ACTIVITY: CARBON FOOTPRINT CALCULATOR AND WORKSHEET
This carbon calculator from the EPA can be used to estimate a student’s total household emissions (carbon footprint). Students need to either acquire household data pertaining to energy use (e.g., electric bills) or representative data provided by the teacher (this approach is helpful for students who rent or who are in public housing and don’t have access to utility bills).
This activity can be completed as a homework assignment and can invite parental involvement. By having students compare their carbon footprint with one another, students explore the variables that influence size of a household’s carbon footprint. The limitations of this carbon calculator can also be discussed (e.g., air travel is not factored into emissions).
This segment could further be expanded by asking students to investigate how per capita energy use in the United States (seen in the video segment in the light bulb “infographic”) compares to that of other countries and to describe why a growing global population needs more, clean energy.
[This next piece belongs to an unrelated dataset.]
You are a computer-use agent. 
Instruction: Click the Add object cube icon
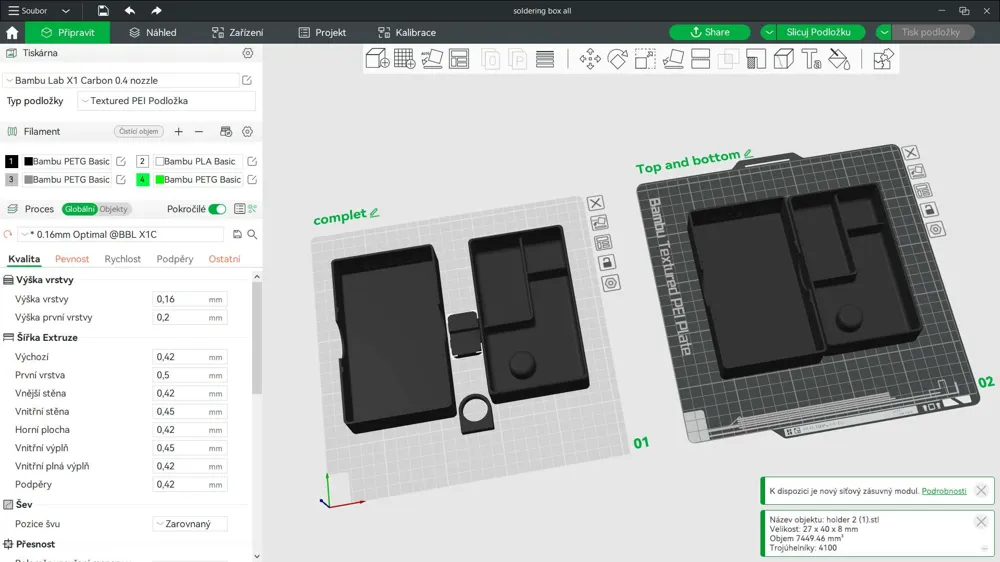point(377,59)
According to the Energy Information Administration, in 2011, total energy use per person (or per capita consumption) in the U.S. was 312 million British thermal units (Btu). The world per capita consumption of energy in 2009 was 71 million Btu (excluding wood and charcoal used for heating and cooking). To see how America compares to other countries, both developed and developing, ask students to conduct research to find comparisons of per capita energy consumption and to identify the predominant energy sources used by other countries. Direct students to one or more of the following websites:
Earth and Human Activity
MS-ESS3-4: Construct an argument supported by evidence for how increases in human population and per-capita consumption of natural resources impact Earth’s systems.
MS-ESS3-5. Ask questions to clarify evidence of the factors that have caused the rise in global temperatures over the past century.
Earth and Human Activity
HSESSE3-2*: Evaluate competing design solutions for developing, managing, and utilizing energy and mineral resources based on cost-benefit ratios.
*Traditional science content is integrated with engineering through a Practice or Disciplinary Core Idea.